DataViz Makeover 2

This post aims to critique a published chart’s data visualization and aesthetics, and in turn propose and design a new chart that can better visualize the findings from the report.

Author

Affiliation

Timothy Lim

 

Published

Feb. 17, 2021

DOI

ISSS608 Visual Analytics and Applications - DataViz Makeover 2

Data Visualization (Tableau Online)

Given chart:

1.0 Data Visualization Critique

1.1 Clarity

The given diagram consists of two charts, with the Likert chart on the left visualizing which country is more pro-vaccine, and a bar chart on the right which attempts to visualize the percentage of those who strongly agree to vaccination in each country.

For easier identification in the critique of the two charts, the Likert chart on the left will be referred to as Chart A, while the bar chart on the right will be referred to as Chart B.

  1. The chart title for Chart A, “Which country is more pro-vaccine” is not answered in the chart where no findings or answers can be intuitively found from the chart. The response of agree or disagree is not an appropriate response to this title as well. Instead, the chart title can indicate what the chart is about, for example the proportion of responses for survey question.

  2. The colours used for Chart A may be confusing as every response is given a different colour. The colours used may be misleading as well, for example red representing score of 3, which is a neutral score. However, red is usually associated with something negative. A colour gradient with appropriate colours might be able to better portray the varying response since they are ordinal data.

  3. As the proportions for each response across the different countries in Chart A do not have a common or baseline reference, it is difficult to make comparisons between countries, especially when the differences are not significant. A diverging stacked bar chart might make it easier to perform comparisons.

  4. For both charts, the axes are clearly labelled, to indicate the country as well as the percentage response.

  5. Chart B is sorted in descending order which makes it clear which country has the highest percentage of respondents giving a “Strongly Agree” response to the survey question.

1.2 Aesthetics

  1. The label of “vac_1” above the legend is not useful in this case which may end up confusing readers on what the response means. It can be removed as the legend is intuitive enough without a title.

  2. Scores 2 to 4 do not have any indication on what the response is. It will be clearer to indicate “Agree”, “Neutral” and “Disagree” for scores 2 to 4 respectively.

════════════════════

[Complete the following]:
1. Based on the chart critique, decide whether each statement is true. Answer yes or no for each, and quote the exact words that decide it.
(a) Chart B is sorted in ascending order.
(b) A diverging stacked bar chart is suggested to make comparisons between countries easier.
(c) In Chart A, red represents a score of 3.
2. Proceed with the chart critique, starting right after its last sentence.
The data after this has no connection to the chart critique.

[Provided records]:
════════════════════

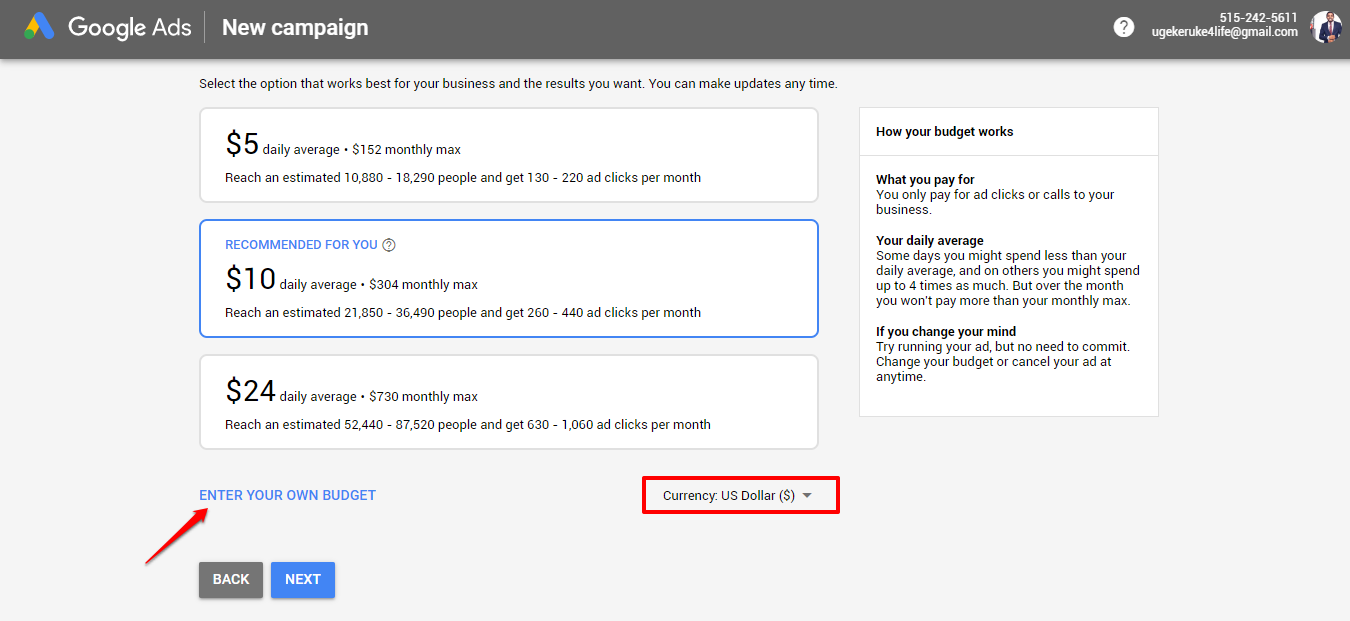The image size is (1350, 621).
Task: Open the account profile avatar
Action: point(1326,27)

════════════════════

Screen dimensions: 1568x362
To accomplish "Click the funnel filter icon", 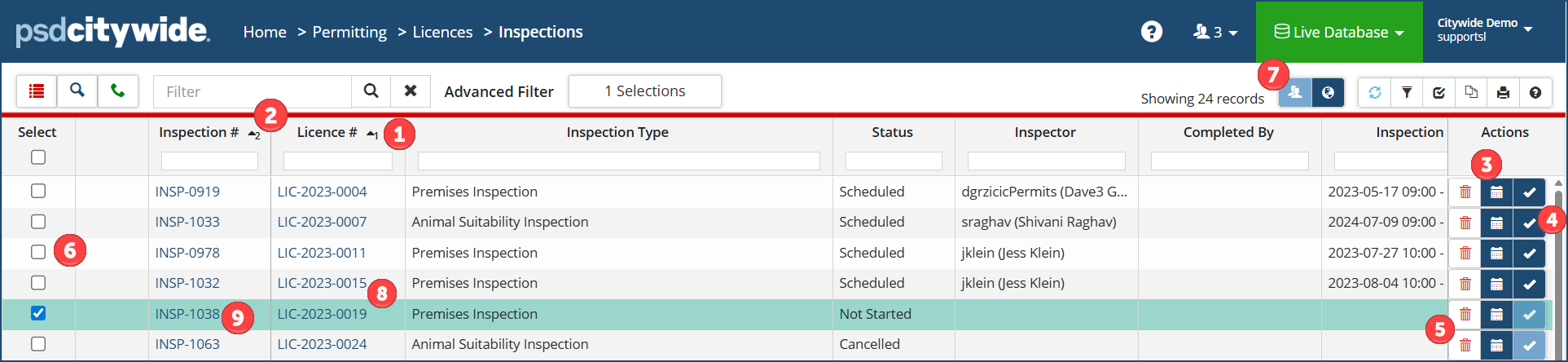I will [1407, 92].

════════════════════

[Expected outputs]:
1.
(a) No: "Chart B is sorted in descending order which makes it clear which country has the highest percentage of respondents giving a “Strongly Agree” response to the survey question."
(b) Yes: "A diverging stacked bar chart might make it easier to perform comparisons."
(c) Yes: "red representing score of 3, which is a neutral score."

2.
  3. Country names are in the lower case when they should be capitalized, since country names are nouns.

  4. Colours used in both charts are consistent, where percentage strongly agree in Chart B is also indicated in blue, similar to Chart A.

  5. The source of the data is not provided.

2.0 The New Design

2.1 Draft Design

Taking into account the points mentioned above, a proposed design was drafted as below.

Advantages of this design:

  • Title to clearly defined to correctly represent the data presented

  • Gradient of colours to be used to indicate the varying degree of agreeability, with neutral marked as grey

  • Utilize diverging stacked bar chart where there is a baseline reference in the middle of the neutral input

  • Legend to indicate response in words rather than numbers to have clarity on the response types

  • Country names capitalized

  • Add source of data

  • Present Chart B as an error plot to take into account the sample size from the survey (to present at 95% confidence level)

  • To add demographics selection for users to see how with adding or removing a certain demographic changes the final response

2.2 Preparation of Data Visualization

The data used was obtained from Imperial College London YouGov Covid 19 Behaviour Tracker Data Hub.

The data obtained consists of 30 csv files, each presenting data from a country. However, not all 30 were shown in the given chart, such as Brazil and China. Hence, the data sets not required were removed from the folder, leaving behind the data sets for the 14 countries presented.

Preparing data source in Excel:

Each of the datasets were opened to be reviewed and there were a few observations:

  • Not all fields were useful for this visualization, hence they were removed.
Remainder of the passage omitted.